Dip your toe into the veggies.
The hardest thing about a habit is breaking it. If my alarm clock doesn’t go off at 6AM, my body knows something is wrong. For everyone, food is a major life source. You wouldn’t last too long without it. Since we depend on it so much, we tend to spend a lot of time doing things that circulate around food. Schools set aside times for lunch, work releases before supper, and our tummies growl as a mealtime approaches. We get in a habit of eating what we like, and only what we like. Vegetarianism is a large jump from burgers and chicken wings, to veggies and meat-substitutes. The thought is scary, and my first attempt with a disgusting fast food veggie burger was rather revolting, but I got back on the proverbial horse and tried again. If you start slow (que the meatless Mondays), continue until you are eating mostly veggies with the occasional meat, and finally at a full-fledged vegetarian (or vegan if you feel adventurous enough).
Do your research!
There are plenty of websites out there that explain vegetarianism and the pros and cons of being one. I emphasize research because I am a very skeptical person. If you explain something, I’ll listen but you can bet I will be following up with what you said via the internet. Some useful websites are peta.org, peta2.com (for high school and college-age folks), and the always informative Wikipedia. There are books like Animal Liberation and Living Vegetarian for Dummies. They all offer a wide range of information to help an interested eater become more informed. Also, once you actually make the switch, staying informed will help the decision to stay meatless stick better than becoming complacent.
Tell people about it.
If you are excited about something, you’re going to let the world know it. In the same sense, if you let a bunch of people know something, you’re going to become excited about it. Tell your friends, tell your family, and tell the lunch staff (after all, these three groups are more likely to feed you than anyone else). If you tell people, chances are you won’t go back on what you’ve said. Also, this way you may get the word out that there are different, healthier options than those that have been mainstreamed by society. Of course, don’t go to people and threaten to punch them in the face if they don’t follow suit. People learn best by example, and respond best to compassion. Just stand behind your reasons (refer back to number one!) and be there as a sounding board for anyone who is interested.

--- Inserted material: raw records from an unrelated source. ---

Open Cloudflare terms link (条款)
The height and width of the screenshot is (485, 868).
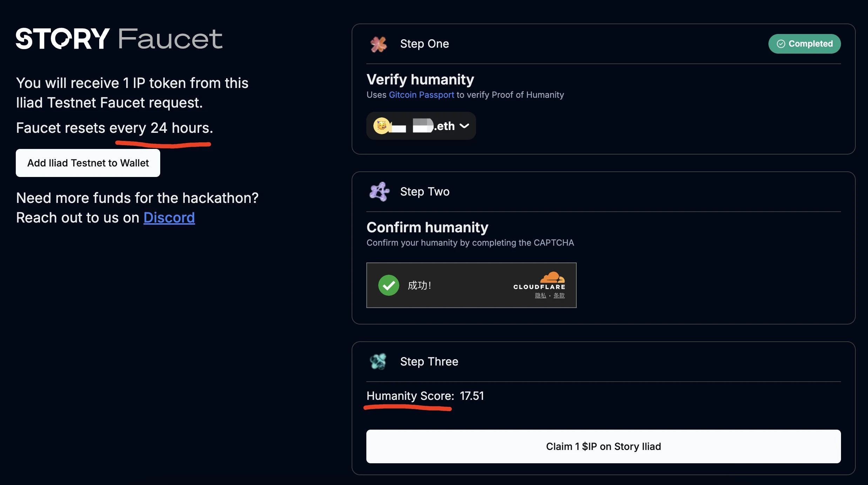(559, 295)
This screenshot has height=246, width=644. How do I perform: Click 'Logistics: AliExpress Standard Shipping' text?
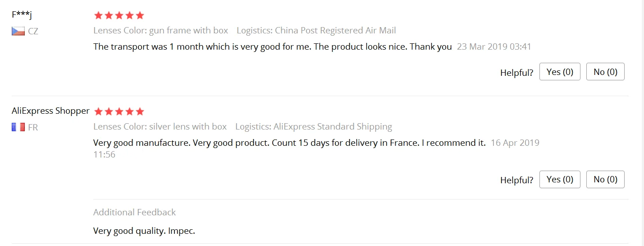pyautogui.click(x=314, y=127)
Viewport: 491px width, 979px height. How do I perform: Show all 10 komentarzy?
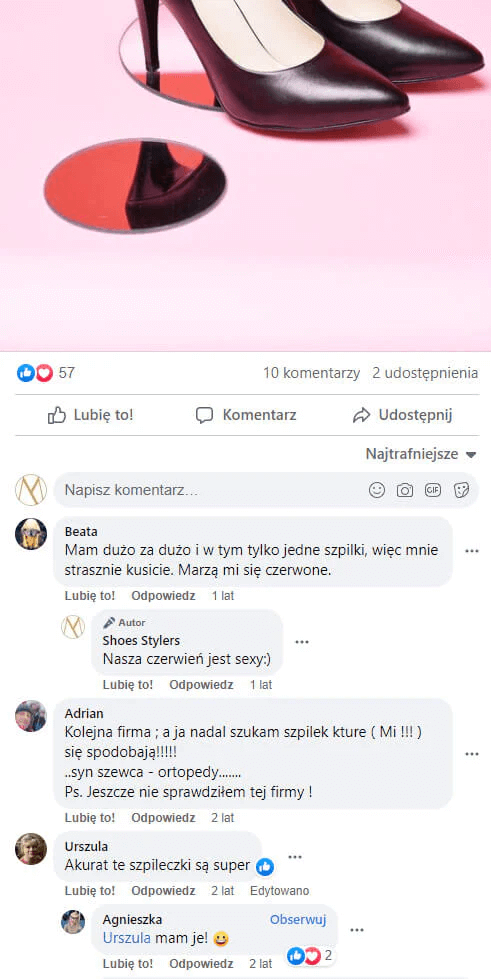[x=312, y=373]
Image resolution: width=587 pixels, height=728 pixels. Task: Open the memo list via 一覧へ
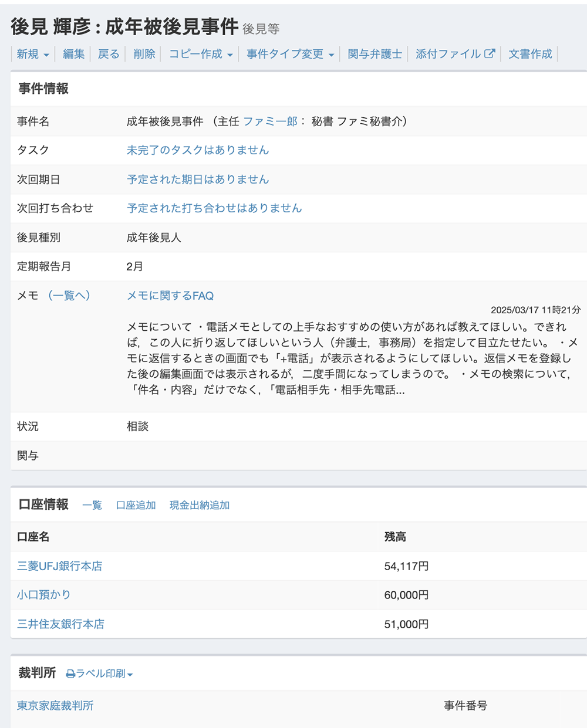click(69, 296)
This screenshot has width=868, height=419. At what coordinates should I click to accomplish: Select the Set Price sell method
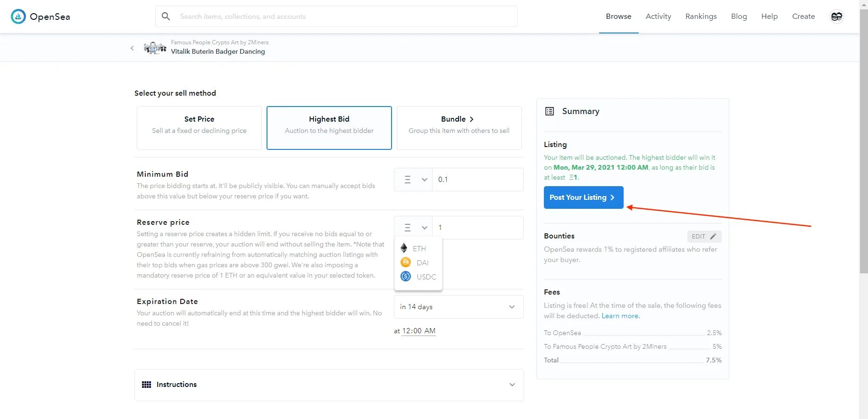[x=199, y=128]
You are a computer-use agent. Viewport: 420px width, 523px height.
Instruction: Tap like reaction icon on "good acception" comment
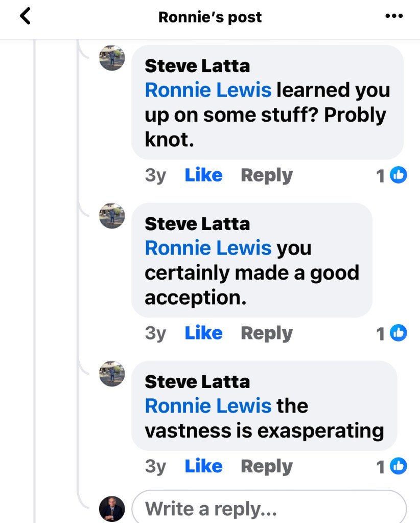(398, 333)
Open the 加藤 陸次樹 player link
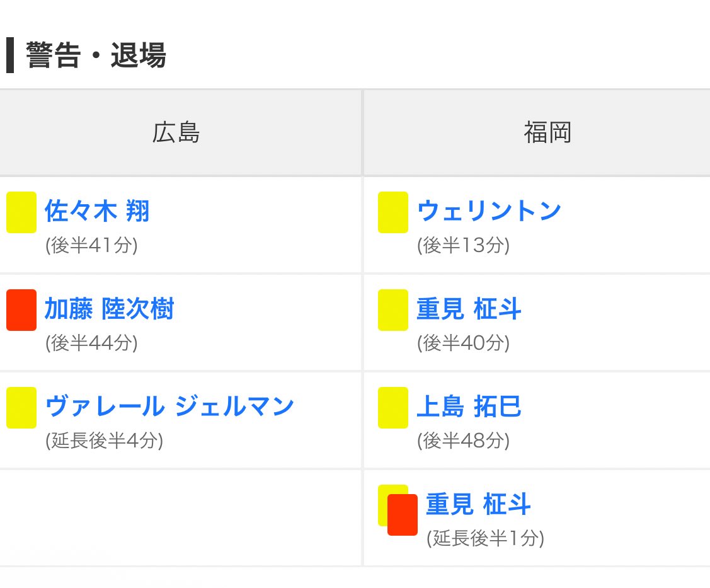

The worst thing in the world is a boring meal. Some people may think a vegetarian sits at home and gnaws on his or her brussle sprouts and watches Babe in the dark. Incorrect! We eat a wide range of goodies. Also, we have a substitute for (I think) every meat product. If not, I would definitely bank on most of them. Do you love the smell of fresh sausages in the morning? Morning Star has some awesome faux sausage links. Are burgers on the grill your specialty? Boca burgers are the greatest vegetarian substitute I have found (just ask my super macho firefighting uncle). Your meals can be colorful, fun, and healthy without a scrap of meat on it. And the more fun you have, the more likely you will stick to your new vegetarian diet!